Gut Microbiome Predicts Biologic Treatment Response in Inflammatory Bowel Disease

Article

Early microbial changes may identify patients most likely to achieve and maintain treatment response.

Conducting an analysis of a gut microbiome may help predict the likelihood of successful treatment with biologic drugs in patients with inflammatory bowel disease (IBD).

Biologics precisely target specific aspects of the immune response. Although these drugs have shown superior results to traditional therapies, some patients with IBD or other autoimmune diseases do not reap the same benefits as others.

Prior efforts have been made to determine which patients may respond to a biologic based on their symptoms and gene expression in the affected tissues; however, these efforts have only had modest success.

Based on considerable research that shows the gut microbiome plays a key role in several immune disorders, the investigators sought to determine whether it might also determine response to biologic treatment for IBD.

For the study, published in Cell Host and Microbe, investigators enrolled 85 patients with ulcerative colitis and Crohn’s disease who initiated treatment with vedolizumab (Entyvio).

Stool samples were taken prior to the start of treatment with vedolizumab, and at 14, 30, and 54 weeks.

The investigators analyzed the stool samples for both the composition of the microbial population and for functional qualities, based on expression patterns of microbial genes.

Participants who achieved remission of IBD symptoms at 14 weeks were found to have a more diverse pretreatment microbial population that contained a greater abundance of potentially anti-inflammatory species compared with participants who did not achieve remission.
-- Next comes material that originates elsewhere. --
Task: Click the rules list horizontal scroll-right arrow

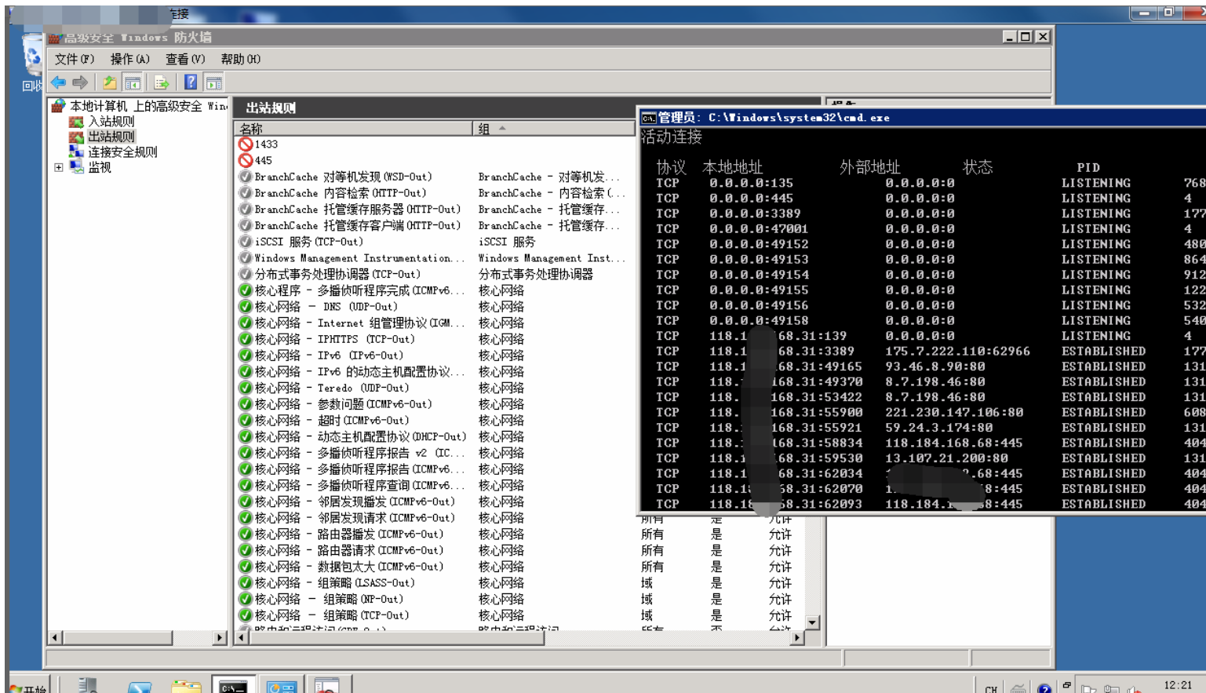Action: click(796, 638)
More importantly, the investigators were surprised by the differences in microbial functional patterns between patients who did and did not achieve remission, both before treatment and at 14 weeks.
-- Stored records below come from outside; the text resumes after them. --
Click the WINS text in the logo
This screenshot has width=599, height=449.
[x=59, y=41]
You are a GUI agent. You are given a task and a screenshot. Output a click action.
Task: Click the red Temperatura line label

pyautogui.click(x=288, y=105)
Microbial changes observed in patients who were in remission at 14 weeks persisted for at least 1 year, indicating that early changes could identify the patients who are most likely to achieve and sustain a response to treatment.
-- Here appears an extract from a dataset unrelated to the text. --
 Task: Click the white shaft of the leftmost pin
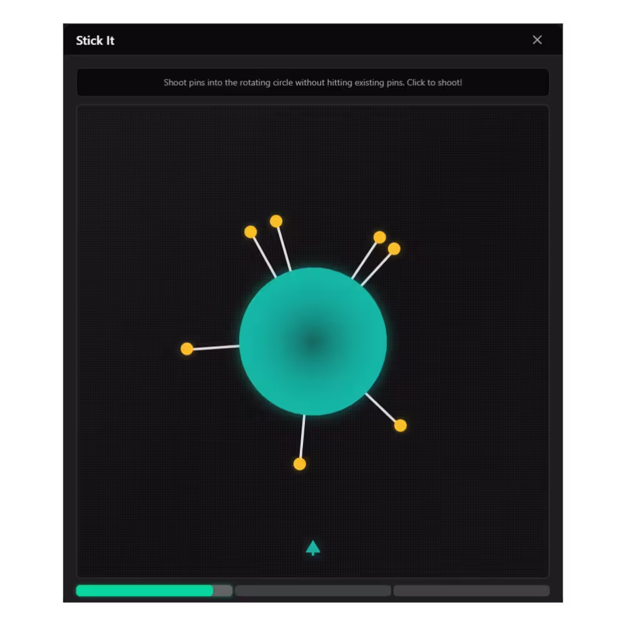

“We are currently limited in our ability to predict which patients will respond to which therapies,” said lead author Ashwin Ananthakrishnan, MBBS. “Our finding that the pretreatment composition and function of intestinal bacteria could predict treatment response offers a novel additional tool for personalized therapy choice.”

For now, implementing microbiome sequencing into routine screenings is impractical because of the high costs. But the authors noted that as technology continues to improve and involve, it will likely reduce those costs.

“The ability to pick the treatment most likely to work for a patient would be enormously helpful both in helping achieve remission quickly and in avoiding exposures to drugs that would be unlikely to work, may be costly and may have adverse side effects,” Ananthakrishnan said. “In addition to testing this approach in larger groups of patients and with different drugs to see if it can reveal comparative effectiveness, we hope to use this data to develop targeted probiotics that may be able to adjust the population in those with an unfavorable baseline microbiome.”